Faraz, a real-estate office worker who asked that his last name not be published, said he cancelled all his appointments and even a visit with his father Monday, he was so distressed by what he saw. He came upon the scene just after it happened, witnessing a string of bodies as he walked, then drove up Yonge Street.
“When I was looking at them, I thought they had been shot,” Faraz said in an interview. “All of them had head injuries and they weren’t moving at all.”
Many of the police officers who attended the scene — and even 911 operators who took calls about it — were also traumatized, said McCormack, the police union president.
In Ottawa, Prime Minister Trudeau gave condolences to the victim’s families, thanked the first responders, and called it “a senseless attack and a horrific tragedy.”

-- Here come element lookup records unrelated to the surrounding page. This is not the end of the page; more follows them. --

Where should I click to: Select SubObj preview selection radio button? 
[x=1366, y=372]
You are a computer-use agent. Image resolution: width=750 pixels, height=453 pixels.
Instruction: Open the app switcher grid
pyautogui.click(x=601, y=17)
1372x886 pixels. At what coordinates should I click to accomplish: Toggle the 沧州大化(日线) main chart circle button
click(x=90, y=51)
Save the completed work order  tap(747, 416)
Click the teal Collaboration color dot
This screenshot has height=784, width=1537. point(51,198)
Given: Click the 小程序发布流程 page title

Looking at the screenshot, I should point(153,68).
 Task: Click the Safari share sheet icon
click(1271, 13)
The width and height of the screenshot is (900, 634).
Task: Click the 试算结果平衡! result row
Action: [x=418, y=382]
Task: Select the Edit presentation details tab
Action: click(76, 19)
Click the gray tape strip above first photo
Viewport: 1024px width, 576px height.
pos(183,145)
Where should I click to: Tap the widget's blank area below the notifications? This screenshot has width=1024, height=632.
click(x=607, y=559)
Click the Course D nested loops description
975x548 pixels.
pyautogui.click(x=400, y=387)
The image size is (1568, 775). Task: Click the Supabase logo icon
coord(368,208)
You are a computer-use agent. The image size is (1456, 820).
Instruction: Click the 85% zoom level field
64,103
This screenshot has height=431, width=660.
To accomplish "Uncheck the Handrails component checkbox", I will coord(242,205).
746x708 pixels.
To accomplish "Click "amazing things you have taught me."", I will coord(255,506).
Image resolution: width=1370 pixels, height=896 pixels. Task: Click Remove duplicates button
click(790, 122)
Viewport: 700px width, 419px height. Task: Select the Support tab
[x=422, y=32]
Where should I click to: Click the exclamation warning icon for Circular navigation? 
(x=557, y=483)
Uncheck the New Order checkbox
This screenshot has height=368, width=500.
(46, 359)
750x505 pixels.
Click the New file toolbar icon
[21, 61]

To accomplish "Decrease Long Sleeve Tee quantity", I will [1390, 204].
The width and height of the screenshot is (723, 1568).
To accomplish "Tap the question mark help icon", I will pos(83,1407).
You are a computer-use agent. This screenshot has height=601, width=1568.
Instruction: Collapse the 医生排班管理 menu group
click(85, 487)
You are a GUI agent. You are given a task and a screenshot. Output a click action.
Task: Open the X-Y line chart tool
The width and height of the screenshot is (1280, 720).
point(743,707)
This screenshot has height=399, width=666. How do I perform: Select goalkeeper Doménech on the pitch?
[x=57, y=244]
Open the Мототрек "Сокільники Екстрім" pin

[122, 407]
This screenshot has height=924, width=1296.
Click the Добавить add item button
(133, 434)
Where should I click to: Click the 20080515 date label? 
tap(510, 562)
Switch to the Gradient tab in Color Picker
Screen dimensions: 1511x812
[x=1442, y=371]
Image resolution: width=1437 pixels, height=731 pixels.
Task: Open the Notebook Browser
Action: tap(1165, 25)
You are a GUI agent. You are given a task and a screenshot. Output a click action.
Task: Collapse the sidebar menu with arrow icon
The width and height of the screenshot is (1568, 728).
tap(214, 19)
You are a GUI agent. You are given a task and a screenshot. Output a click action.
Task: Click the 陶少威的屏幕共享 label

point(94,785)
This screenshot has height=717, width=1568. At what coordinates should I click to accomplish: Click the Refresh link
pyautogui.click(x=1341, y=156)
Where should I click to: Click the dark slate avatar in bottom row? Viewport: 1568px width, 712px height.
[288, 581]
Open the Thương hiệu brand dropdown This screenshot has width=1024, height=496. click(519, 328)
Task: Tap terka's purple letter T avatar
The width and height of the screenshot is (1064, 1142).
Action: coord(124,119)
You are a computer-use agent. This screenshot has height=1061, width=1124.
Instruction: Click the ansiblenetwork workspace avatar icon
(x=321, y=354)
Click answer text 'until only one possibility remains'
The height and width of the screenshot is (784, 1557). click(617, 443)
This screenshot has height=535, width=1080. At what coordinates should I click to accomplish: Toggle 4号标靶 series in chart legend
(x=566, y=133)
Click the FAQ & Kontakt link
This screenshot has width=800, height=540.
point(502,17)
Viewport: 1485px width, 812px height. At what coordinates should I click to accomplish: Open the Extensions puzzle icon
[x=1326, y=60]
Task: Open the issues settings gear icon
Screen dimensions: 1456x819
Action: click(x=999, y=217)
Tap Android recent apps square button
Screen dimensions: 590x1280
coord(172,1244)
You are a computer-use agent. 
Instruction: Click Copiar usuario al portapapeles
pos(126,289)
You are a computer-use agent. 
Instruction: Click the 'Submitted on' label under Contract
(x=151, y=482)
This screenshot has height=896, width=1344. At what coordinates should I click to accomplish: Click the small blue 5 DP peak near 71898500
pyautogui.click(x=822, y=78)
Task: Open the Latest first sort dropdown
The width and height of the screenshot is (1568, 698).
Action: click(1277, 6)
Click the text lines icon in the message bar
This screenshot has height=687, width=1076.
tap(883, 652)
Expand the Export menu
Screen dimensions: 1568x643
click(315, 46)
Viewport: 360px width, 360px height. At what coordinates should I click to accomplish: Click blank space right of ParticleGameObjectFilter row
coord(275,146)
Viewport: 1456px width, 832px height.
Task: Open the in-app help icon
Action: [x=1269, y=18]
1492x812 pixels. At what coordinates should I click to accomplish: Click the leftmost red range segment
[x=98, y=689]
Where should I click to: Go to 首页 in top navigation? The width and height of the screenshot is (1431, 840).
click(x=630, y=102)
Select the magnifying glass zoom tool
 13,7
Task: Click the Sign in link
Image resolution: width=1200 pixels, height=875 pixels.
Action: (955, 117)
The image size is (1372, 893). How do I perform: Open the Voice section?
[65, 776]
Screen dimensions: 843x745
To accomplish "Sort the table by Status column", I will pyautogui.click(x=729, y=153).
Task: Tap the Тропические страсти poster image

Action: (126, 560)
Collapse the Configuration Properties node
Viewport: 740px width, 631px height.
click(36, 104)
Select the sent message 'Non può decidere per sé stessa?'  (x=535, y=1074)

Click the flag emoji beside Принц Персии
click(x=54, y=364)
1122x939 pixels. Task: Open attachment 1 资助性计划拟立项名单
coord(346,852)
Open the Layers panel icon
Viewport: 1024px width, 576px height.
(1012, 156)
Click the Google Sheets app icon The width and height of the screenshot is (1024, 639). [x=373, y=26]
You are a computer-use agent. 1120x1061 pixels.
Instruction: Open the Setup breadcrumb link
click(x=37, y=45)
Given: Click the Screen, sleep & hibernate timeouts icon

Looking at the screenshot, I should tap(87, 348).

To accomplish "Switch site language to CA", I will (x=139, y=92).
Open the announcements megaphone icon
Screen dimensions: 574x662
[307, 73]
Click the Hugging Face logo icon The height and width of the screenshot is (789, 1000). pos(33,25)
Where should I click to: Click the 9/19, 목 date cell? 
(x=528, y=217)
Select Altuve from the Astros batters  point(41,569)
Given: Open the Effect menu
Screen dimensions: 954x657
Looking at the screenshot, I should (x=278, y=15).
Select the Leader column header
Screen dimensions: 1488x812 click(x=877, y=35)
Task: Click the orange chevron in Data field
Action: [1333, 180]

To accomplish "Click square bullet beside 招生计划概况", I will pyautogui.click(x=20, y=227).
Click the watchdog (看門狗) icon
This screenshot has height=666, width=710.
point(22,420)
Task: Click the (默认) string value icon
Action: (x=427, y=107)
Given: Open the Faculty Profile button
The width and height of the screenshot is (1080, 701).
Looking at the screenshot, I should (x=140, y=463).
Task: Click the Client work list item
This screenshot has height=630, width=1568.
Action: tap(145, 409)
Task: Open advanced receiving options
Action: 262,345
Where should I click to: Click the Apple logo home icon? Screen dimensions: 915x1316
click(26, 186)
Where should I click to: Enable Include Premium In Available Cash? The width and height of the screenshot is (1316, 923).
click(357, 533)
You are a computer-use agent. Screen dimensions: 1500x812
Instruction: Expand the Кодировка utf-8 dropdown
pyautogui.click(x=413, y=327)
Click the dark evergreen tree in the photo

“All Canadians are with Toronto today,” he said. “We cannot as Canadians choose to live in fear every single day as we go about our daily business. We need to focus on doing what we can and we must to keep Canadians safe, while we stay true to the freedoms and values that we all as Canadians hold dear.”
At the Ontario legislature, members of all three provincial parties held a moment of silence.
“We have to ensure that this kind of senseless act doesn’t define us,” said Premier Kathleen Wynne.
Doug Ford, the opposition Progressive Conservative leader, said “our hearts break for the victims, their families.”
Queen Elizabeth and Prince Philip released a statement through the governor general’s office, voicing their sadness at the “terrible” events.